You have obviously done your homework. Hopefully, you have encountered herpes.com. This is the best site I am aware of for giving straight information to the general population. I could not improve upon that short of a textbook but shall highlight some of the information here. Hopefully, clarifying and not adding to the confusion.
There are many strains of herpes including those causing chicken pox, shingles, mononucleosis and other diseases not usually considered social stigmas. Herpes is (are) actually a disease of the nervous system although most of them show up on the skin. Between outbreaks, the organism resides in ganglia or nerve bundles. Which ganglion they choose sometimes determines whether we call it cold sores or genital herpes.
HSV-1 and HSV-2 are nearly identical organisms at the level of their DNA. HSV-1 usually sets up housekeeping in a ganglion near the top end of the spine and -2 near the bottom end. This, alone, can determine whether the presenting symptoms are oral or genital. And, yes, there can be cross referral. The big difference then is social – a cold sore is no big deal to those around you but genital herpes means nasty sex has occurred. In fact, there could just be some confused herpes virus that is living the wrong place.
Most of us, as children, were exposed to herpes 1 (the cold sore variety) simply from overly demonstrative adults kissing us. We then develop anti-bodies and future contact is fought off by our own auto-immune symptoms. Some are overwhelmed and cold sores appear from time to time. Your figure of 50-80% exposure is accurate. Even among those of us who do not completely fight it off, our outbreaks are so mild as to not be recognized.
Genital herpes, the -2 kind, is not usually encountered until later in life when our immune systems are not as strong or are otherwise compromised. Nearly a quarter of us have been exposed. Again, many of us have outbreaks that are so mild as to be unrecognized. It is not unrealistic to find people who go for years with no identifiable outbreak of either form of the disease.

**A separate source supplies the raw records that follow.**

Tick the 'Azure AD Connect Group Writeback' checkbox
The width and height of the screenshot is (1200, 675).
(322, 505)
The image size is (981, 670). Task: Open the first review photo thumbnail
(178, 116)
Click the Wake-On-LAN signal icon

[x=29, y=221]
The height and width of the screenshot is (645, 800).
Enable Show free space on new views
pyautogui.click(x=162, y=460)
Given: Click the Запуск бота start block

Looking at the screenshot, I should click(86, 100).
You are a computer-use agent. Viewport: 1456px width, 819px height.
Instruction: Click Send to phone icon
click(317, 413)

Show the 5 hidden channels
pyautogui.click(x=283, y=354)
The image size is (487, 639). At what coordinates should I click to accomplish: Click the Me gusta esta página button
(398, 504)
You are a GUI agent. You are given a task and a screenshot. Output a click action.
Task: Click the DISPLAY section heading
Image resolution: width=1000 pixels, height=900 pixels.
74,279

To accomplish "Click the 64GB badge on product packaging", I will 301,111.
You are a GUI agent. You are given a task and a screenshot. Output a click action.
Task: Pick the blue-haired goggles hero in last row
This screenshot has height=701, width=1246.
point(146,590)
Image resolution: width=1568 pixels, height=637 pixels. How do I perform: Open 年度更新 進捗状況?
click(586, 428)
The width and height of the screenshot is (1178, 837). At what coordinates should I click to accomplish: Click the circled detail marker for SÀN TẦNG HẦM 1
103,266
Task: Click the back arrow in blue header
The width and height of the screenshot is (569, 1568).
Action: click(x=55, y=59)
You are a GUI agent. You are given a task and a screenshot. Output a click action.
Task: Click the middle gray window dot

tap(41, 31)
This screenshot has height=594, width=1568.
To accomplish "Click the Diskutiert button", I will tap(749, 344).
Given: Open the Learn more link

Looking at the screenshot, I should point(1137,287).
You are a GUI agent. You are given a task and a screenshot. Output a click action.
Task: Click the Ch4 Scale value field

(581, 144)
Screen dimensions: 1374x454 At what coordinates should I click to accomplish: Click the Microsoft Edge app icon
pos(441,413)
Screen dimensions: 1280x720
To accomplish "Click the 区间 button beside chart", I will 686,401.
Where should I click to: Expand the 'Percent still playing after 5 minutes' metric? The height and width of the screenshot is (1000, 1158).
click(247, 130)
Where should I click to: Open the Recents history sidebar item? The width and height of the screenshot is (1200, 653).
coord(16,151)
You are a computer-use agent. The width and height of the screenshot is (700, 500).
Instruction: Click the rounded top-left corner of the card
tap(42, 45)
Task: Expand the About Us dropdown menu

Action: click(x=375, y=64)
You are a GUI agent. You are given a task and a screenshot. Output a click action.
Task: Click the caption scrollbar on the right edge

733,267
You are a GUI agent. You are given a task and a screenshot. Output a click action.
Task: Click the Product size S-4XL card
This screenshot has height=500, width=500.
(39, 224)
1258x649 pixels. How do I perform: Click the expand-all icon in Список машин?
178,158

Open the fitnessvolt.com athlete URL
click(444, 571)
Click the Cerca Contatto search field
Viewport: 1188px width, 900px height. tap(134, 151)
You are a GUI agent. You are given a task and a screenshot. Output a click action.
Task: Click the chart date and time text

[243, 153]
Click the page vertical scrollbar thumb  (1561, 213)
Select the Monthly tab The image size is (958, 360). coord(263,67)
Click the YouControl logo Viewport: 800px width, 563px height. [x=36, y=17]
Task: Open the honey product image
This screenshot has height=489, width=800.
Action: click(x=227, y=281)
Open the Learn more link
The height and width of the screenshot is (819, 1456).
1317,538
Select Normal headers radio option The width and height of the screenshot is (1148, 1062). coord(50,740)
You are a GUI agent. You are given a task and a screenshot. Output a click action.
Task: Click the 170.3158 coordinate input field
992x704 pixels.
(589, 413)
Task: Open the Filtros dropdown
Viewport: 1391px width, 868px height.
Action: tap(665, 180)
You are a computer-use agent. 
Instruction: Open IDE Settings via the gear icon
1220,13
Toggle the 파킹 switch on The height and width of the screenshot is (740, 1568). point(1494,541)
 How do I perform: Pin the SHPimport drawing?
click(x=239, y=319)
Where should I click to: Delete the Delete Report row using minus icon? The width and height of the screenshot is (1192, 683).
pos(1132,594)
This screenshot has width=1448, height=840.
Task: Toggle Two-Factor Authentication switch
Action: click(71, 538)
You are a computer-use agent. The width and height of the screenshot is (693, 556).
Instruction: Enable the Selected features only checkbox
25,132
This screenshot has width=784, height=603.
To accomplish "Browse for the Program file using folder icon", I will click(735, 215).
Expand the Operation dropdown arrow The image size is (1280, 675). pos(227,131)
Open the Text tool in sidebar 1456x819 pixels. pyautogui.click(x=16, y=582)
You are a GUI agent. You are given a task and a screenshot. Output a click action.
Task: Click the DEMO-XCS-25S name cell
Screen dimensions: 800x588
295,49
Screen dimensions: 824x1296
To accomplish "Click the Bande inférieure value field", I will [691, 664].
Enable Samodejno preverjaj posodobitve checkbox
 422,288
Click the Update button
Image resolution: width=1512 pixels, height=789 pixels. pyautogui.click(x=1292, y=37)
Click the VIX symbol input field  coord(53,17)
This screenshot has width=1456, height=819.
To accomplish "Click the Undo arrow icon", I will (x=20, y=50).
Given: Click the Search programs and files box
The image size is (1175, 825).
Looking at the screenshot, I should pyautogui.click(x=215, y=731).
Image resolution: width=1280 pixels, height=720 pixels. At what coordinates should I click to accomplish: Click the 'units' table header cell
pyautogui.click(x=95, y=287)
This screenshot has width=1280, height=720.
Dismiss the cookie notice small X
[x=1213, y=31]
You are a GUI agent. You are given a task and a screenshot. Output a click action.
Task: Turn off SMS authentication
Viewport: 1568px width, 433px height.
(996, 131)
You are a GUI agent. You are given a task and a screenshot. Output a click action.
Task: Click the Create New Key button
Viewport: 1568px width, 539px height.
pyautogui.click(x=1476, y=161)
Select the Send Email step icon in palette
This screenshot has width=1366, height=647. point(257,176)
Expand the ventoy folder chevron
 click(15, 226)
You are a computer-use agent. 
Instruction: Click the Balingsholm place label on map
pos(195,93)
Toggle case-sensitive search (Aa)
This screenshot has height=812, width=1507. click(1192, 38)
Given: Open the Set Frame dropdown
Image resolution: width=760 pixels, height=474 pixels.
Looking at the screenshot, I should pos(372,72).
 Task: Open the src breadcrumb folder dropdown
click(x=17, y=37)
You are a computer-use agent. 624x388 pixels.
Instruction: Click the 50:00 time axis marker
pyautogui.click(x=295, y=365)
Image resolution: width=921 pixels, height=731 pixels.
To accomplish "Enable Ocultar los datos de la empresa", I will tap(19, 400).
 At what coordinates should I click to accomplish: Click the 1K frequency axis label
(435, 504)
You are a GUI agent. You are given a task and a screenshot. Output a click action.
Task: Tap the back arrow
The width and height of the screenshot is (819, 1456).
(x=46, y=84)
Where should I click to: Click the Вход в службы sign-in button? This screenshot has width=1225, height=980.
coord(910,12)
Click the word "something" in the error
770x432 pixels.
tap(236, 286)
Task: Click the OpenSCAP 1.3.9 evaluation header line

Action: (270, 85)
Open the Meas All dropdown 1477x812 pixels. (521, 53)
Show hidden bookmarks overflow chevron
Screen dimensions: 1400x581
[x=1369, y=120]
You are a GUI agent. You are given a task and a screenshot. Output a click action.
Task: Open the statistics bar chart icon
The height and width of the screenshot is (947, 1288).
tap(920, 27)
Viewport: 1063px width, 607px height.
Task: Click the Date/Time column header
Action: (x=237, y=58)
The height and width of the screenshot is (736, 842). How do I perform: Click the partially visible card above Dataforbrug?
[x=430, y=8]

We do not even know we “have” it! It is possible to pass it on during these mild outbreaks. Then, we say, we are passing it asymptomatically. That is, we have no symptoms but are passing the virus. In fact, we are symptomatic but at such a low level that no one knows it.
The whole picture is further clouded by “cross-resistance.” There are many studies that indicate children with bad cases of chicken pox are less likely to develop shingles in old age; other studies show the opposite. We know little about developing resistance to one form (-1or -2) giving resistance to the other. Possible, even likely, but we do not know.
The cold sore your g/f contracted “last week” may actually have been contracted when she was an infant! Some other factors allowed it to show up last week. I would not like to be kissed by someone with an obvious cold sore on the lip! Nor would I want to be the kisser. A common characteristic of herpes “patients” is that they are frequently more concerned about others than about their own health!
You two should sit down with one of your family doctors and talk this through. My guess is that there is much less to be concerned about than you think.